Stream sediments have repeatedly shown a potential for aerobic as well as anerobic oxidation of CH\(_4\)61,62,79. CH\(_4\) oxidation would be expected in a narrow zone at the oxic-anoxic interface if CH\(_4\) is transported diffusively80. However, if CH\(_4\) mainly escapes to the atmosphere in the form of gas bubbles, it most likely escapes microbial oxidation. In river Moosach, a potential for CH\(_4\) oxidation coupled to O\(_2\) reduction and denitrification was found earlier27. In this study, we calculated that up to 44% of the CH\(_4\) transported diffusively was oxidized, but again it should be mentioned that the diffusive pathway was of minor importance.
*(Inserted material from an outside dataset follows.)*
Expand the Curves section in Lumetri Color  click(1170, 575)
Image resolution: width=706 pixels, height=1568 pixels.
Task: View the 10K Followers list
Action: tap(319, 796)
Of the three geochemical profiles, only site B showed a clear isotopic enrichment in \(\delta ^{13}\)C− CH\(_4\) together with a decline in CH\(_4\) concentrations towards the top of the streambed (Fig. 3). At site D, a decrease in dissolved CH\(_4\) concentrations combined with an enrichment in \(\delta ^{13}\)C− CH\(_4\) below 15 cm depth could either be caused by CH\(_4\) oxidation or mixing processes. As dissolved O\(_2\), NO\(_3^-\), and SO\(_4^{2-}\) were all consumed above 9 cm (Fig. S2), oxidation seems rather unlikely. However, we cannot exclude that trace amounts of dissolved O\(_2\) triggered CH\(_4\) oxidation. Also iron and manganese remain as potential electron acceptors although their environmental relevance is often limited by their usually low bioavailability81. On the other hand, a concurrent decrease in NH\(_4^+\) concentrations below 15 cm depth suggests a lower availability of reactive carbon because NH\(_4^+\) is released during organic matter decomposition82. A combination of lower methanogenesis rates and a shift in the relative contribution of different production pathways, which are linked to different \(\delta ^{13}\)C− CH\(_4\) values, are alternative explanations of the observations. Reduced carbon supply compared to the other sites due to the consolidation of the top layer is a likely reason. In the shallow, well-mixed stream, there is also no significant CH\(_4\) oxidation potential in the water column as would be expected in deep lakes29,30. For our study site, where fine sediment dominates the river bed, we can therefore conclude that CH\(_4\) oxidation is not too relevant as a CH\(_4\) sink.

Conclusions

Ebullition was monitored at four sites in one cross section of a small stream over the course of a full year. Spatial heterogeneity of the HZ was large and CH\(_4\) fluxes differed strongly between sites. Ebullitive CH\(_4\) fluxes were up to 30 times larger than diffusive CH\(_4\) fluxes. Year-round, the central section of the river bed emitted most CH\(_4\) as gas bubbles. Reasons are probably a good supply of carbon and nutrients due to a higher potential for exchange with the surface water, and a higher permeability of the sediment for gas bubbles. Gas fluxes varied with the four seasons rather than in short term or random intervals. At one site, a sustained high ebullitive CH\(_4\) flux during winter demonstrated CH\(_4\) production in the HZ even at cold water temperatures down to < 8 \(^\circ\)C. In comparison with diffusive fluxes, ebullition transported up to 30 times more CH\(_4\) to the atmosphere and just 12% to 44% of the CH\(_4\) transported diffusively was oxidized.